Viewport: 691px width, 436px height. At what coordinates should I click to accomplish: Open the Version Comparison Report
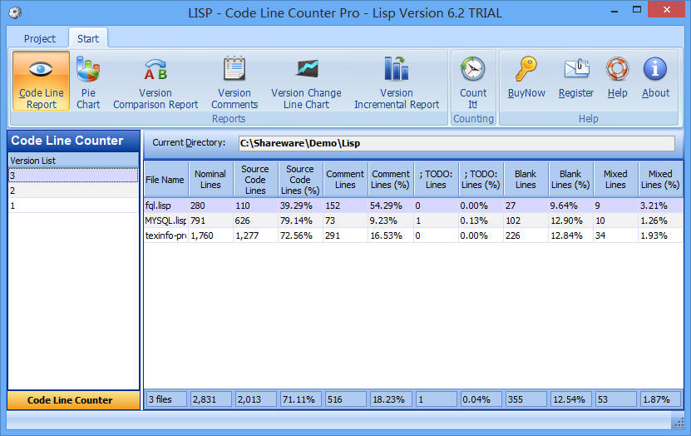tap(155, 82)
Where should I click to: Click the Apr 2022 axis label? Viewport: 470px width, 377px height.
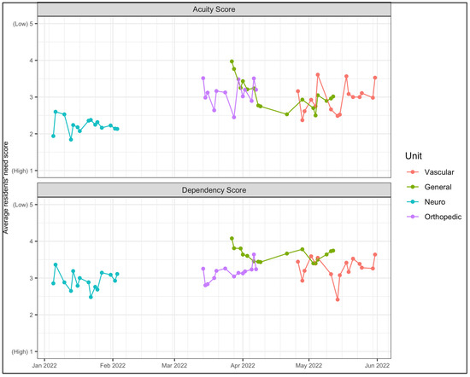(x=243, y=365)
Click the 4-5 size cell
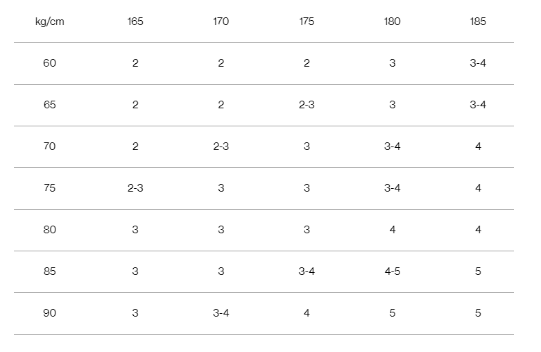 pos(392,271)
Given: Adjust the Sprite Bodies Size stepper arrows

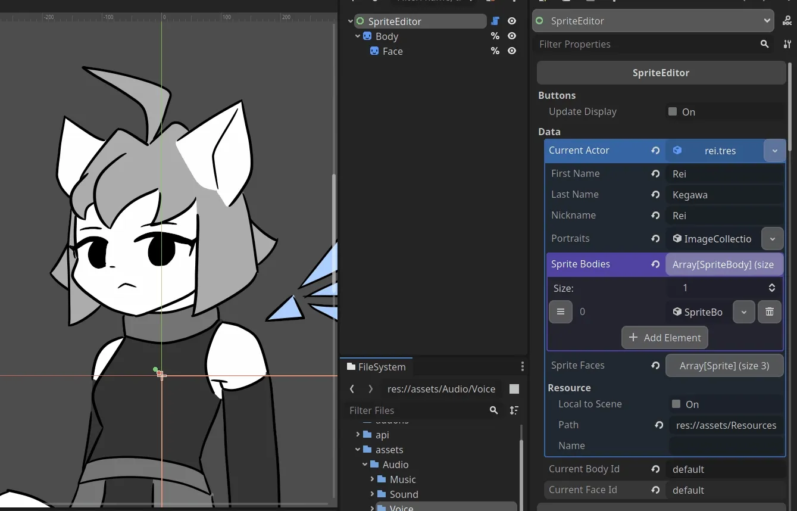Looking at the screenshot, I should (x=771, y=288).
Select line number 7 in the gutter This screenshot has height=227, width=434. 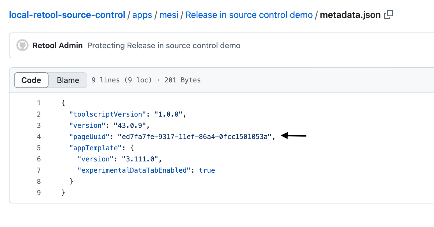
*****
● **What to produce**: Everything in the entries must come back exactly, except the pictures.

● **Response**:
Viewport: 691px width, 436px height. At what coordinates should I click to accomplish: Open the Version Comparison Report
tap(155, 82)
Where should I click to: Click the Apr 2022 axis label? Viewport: 470px width, 377px height.
(x=243, y=365)
Click the 4-5 size cell
 pos(392,271)
Given: Adjust the Sprite Bodies Size stepper arrows

Looking at the screenshot, I should (x=771, y=288).
Select line number 7 in the gutter This screenshot has height=227, width=434. 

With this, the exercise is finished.